申請前に中小企業が行わなければならないこと
IT導入補助金に限らず、補助金を活用しようとする企業は、具体的に何をすべきなのでしょうか。
「専門家任せ」にしない、自分で理解する
「ITや補助金のことはよく分からないから」と、すべてを専門家に任せてしまうのは危険です。
確かに、技術的な詳細まで理解する必要はありませんが、制度の基本的な仕組みや、自社にとってのメリット・デメリットは、経営者自身が理解する必要があります。特に、補助金申請では、公募要領と言われる申請要件がまとめられた資料がありますので、必ず一読してください。
少なくとも、補助金制度を理解してもらうために、30分程度の個別対応、1時間程度のセミナー受講が必要であると考えています。
お金を目的としない姿勢を
補助金額の大きさに目を奪われ、本来の目的を見失ってはいけません。IT導入補助金は、あくまでも「生産性向上」という経営課題を解決するための手段です。お金を得ることが目的化すると、判断を誤る原因となります。

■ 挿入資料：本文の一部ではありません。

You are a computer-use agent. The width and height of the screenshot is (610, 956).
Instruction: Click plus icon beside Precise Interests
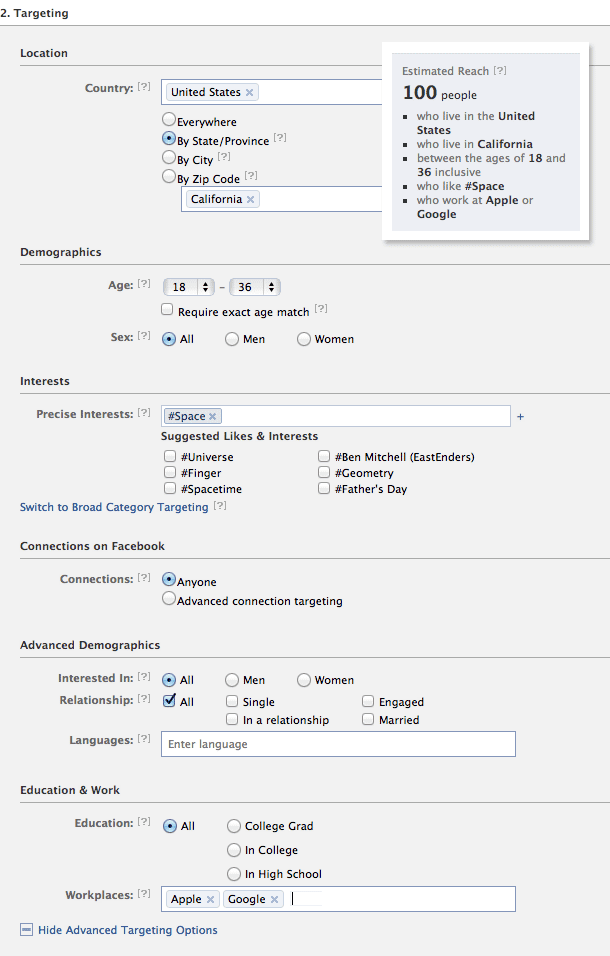520,416
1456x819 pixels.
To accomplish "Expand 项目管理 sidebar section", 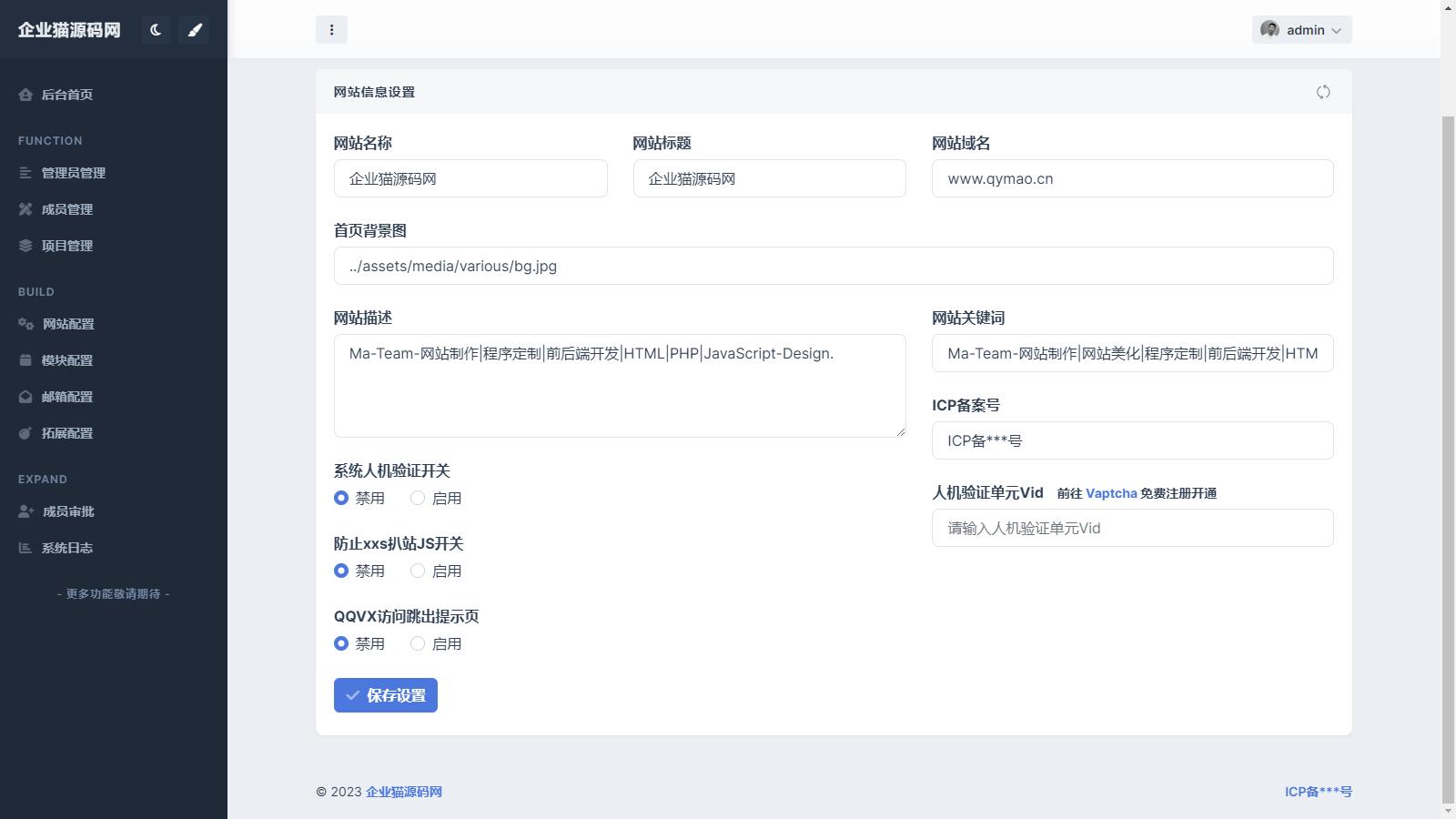I will (x=66, y=246).
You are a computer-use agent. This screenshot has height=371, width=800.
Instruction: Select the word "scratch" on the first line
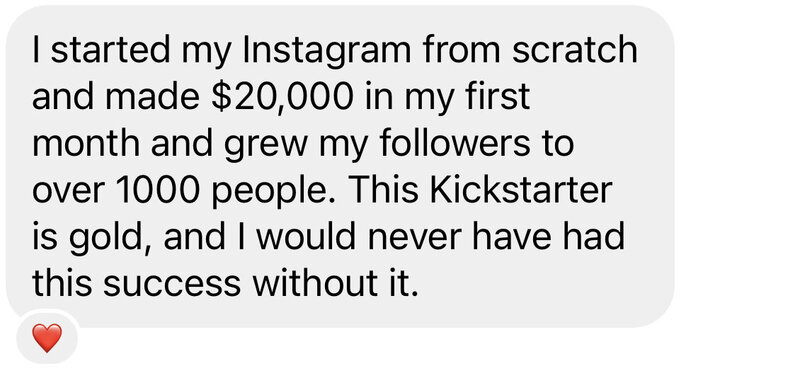click(574, 50)
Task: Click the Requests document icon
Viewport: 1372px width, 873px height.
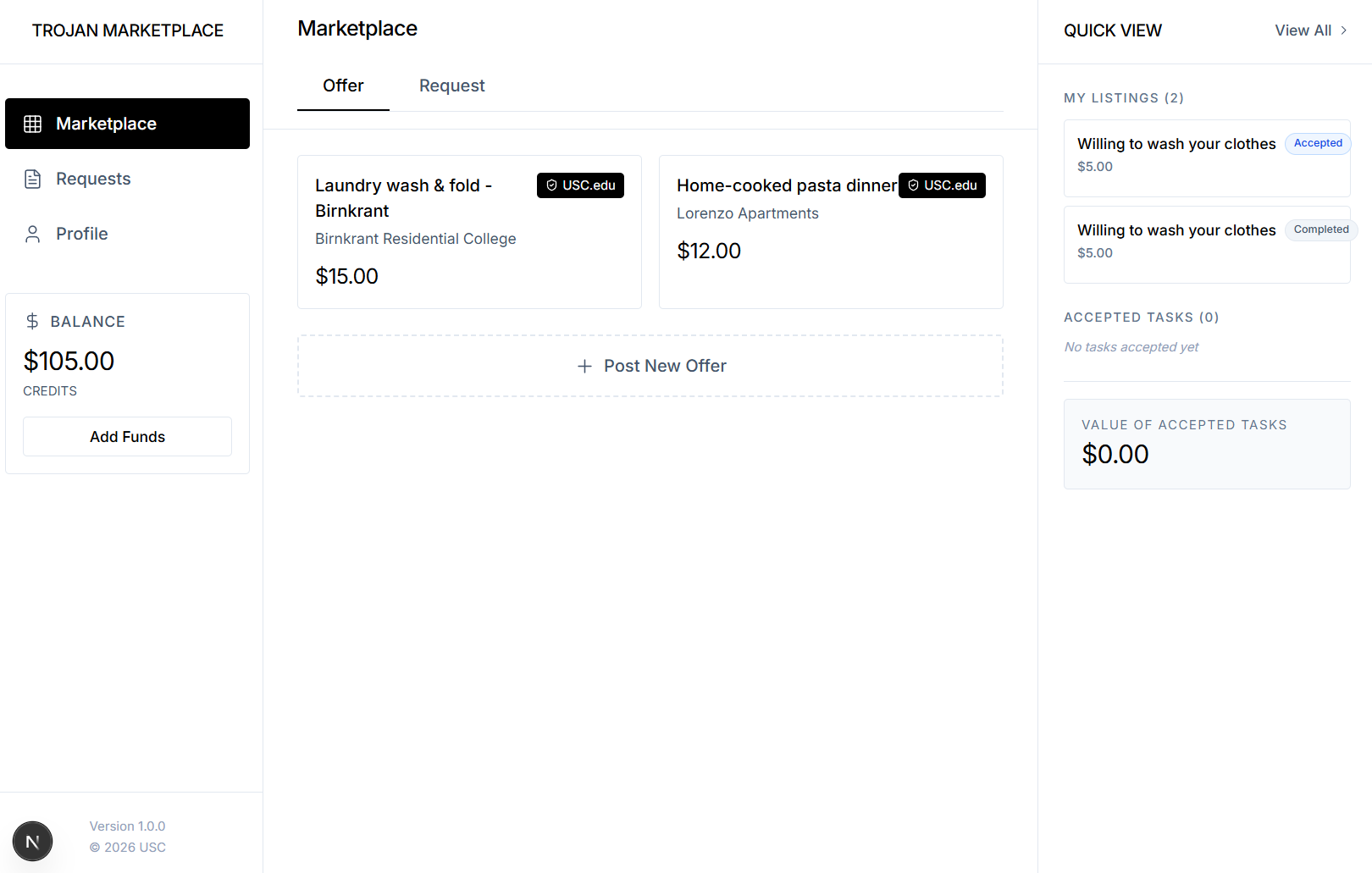Action: click(33, 179)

大阪のある製造業では、「補助金が使えるから」という理由だけで高額なシステムを導入しましたが、結果として社員が使いこなせず、経営改善には全くつながりませんでした。まずは自社の課題を明確にし、その解決のために補助金を活用する、という順序を守ることが重要です。
「甘い話」への警戒を
ビジネスの世界で、「実質無料」「自己負担ゼロ」といった甘い話が本当にあるでしょうか。これまでの不正事例のほとんどが、このような「うまい話」から始まっています。
見かけの初期費用が安くても、保守費用が割高だったり、解約時に高額な違約金が設定されていたりするケースが少なくありません。「この話が本当だとしたら、相手は何でそこまでするのか?」という視点で、冷静に判断することが大切です。
第三者専門機関を積極的に活用する
補助金の申請や、IT導入に関する相談は、最寄りの商工会議所や自治体の商工相談窓口を積極的に活用してください。これらの機関は中立的な立場から、無料でアドバイスを提供してくれます。
例えば、商工会議所には経営指導員が常駐しており、補助金申請のアドバイスだけでなく、IT導入の成功事例なども提供してくれます。また、自治体の商工相談窓口では、地域の実情に詳しい専門家による相談も可能です。
私自身も、商工会議所の専門家派遣や商工相談窓口の窓口相談員を担当しています。クライアントの多くも、これらの支援機関を上手く活用するようにアドバイスをしています。
「専門家への相談は敷居が高い」と考えがちですが、実際には親身になって相談に乗ってくれる心強い味方です。特に、次のような場合には、必ず相談することをお勧めします:
- IT導入の検討を始める前の事前相談
- ベンダーからの提案内容の妥当性確認
- 申請書類の作成方法についての相談
- 導入後のトラブルや疑問点の相談
IT導入補助金の不正問題は、制度設計の問題点を浮き彫りにすると同時に、中小企業のデジタル化支援の難しさも示しました。しかし、この問題を教訓として、今後はより実効性の高い支援制度が構築されることを期待します。